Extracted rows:
::::
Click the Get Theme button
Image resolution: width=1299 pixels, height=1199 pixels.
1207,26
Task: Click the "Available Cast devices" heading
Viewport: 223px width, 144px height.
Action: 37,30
::::
## Written instruction
Identify every row above that contains the string "width", and copy each such row in full. Treat the match as case-sensitive.

## Response to the exercise
Image resolution: width=1299 pixels, height=1199 pixels.
Viewport: 223px width, 144px height.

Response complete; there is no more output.